* Assigned task
Copy the stretch of entries from the line containing "Image resolution: width=800" through the line containing "center [41, 369].", word for word, leaving out the pictures.

* Material provided
··········

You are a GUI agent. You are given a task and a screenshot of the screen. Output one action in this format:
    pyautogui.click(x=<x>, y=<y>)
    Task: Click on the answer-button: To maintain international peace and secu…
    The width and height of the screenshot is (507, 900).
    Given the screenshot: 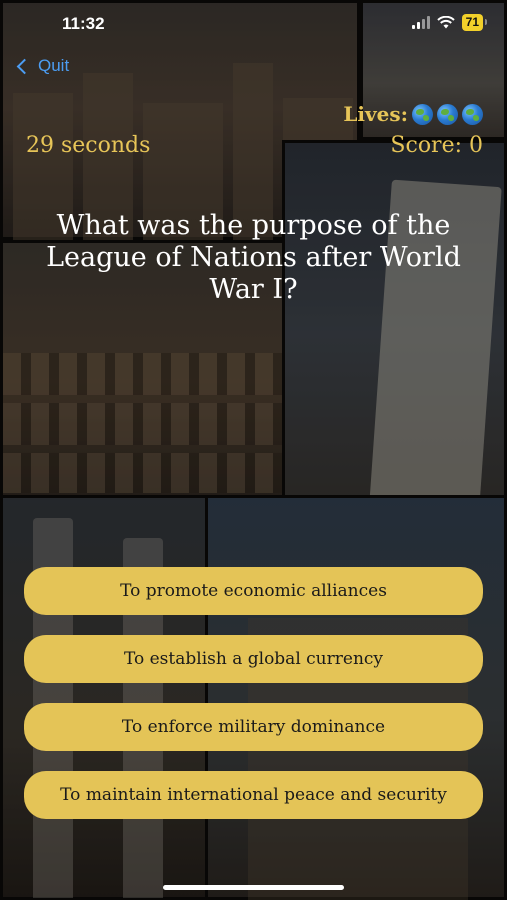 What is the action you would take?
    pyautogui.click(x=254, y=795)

··········

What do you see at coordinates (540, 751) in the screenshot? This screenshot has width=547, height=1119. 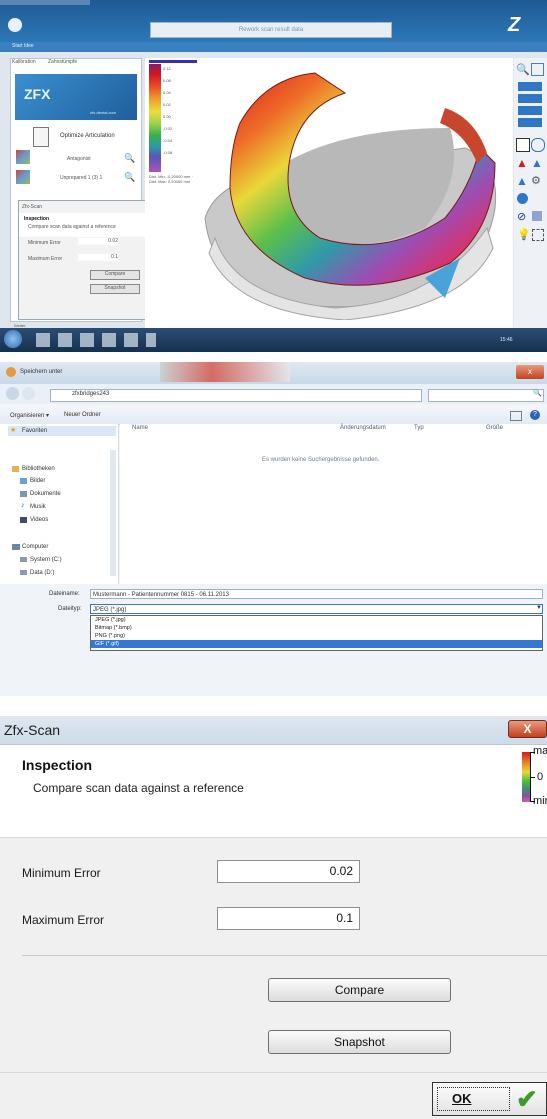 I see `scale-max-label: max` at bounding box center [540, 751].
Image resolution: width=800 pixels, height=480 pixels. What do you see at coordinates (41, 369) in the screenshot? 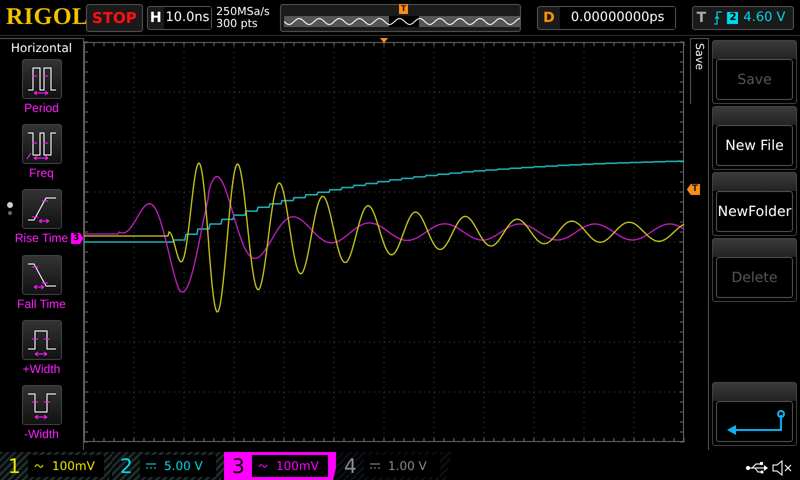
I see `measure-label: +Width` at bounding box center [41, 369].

··········

* Task result
Image resolution: width=800 pixels, height=480 pixels. What do you see at coordinates (41, 369) in the screenshot? 
I see `measure-label: +Width` at bounding box center [41, 369].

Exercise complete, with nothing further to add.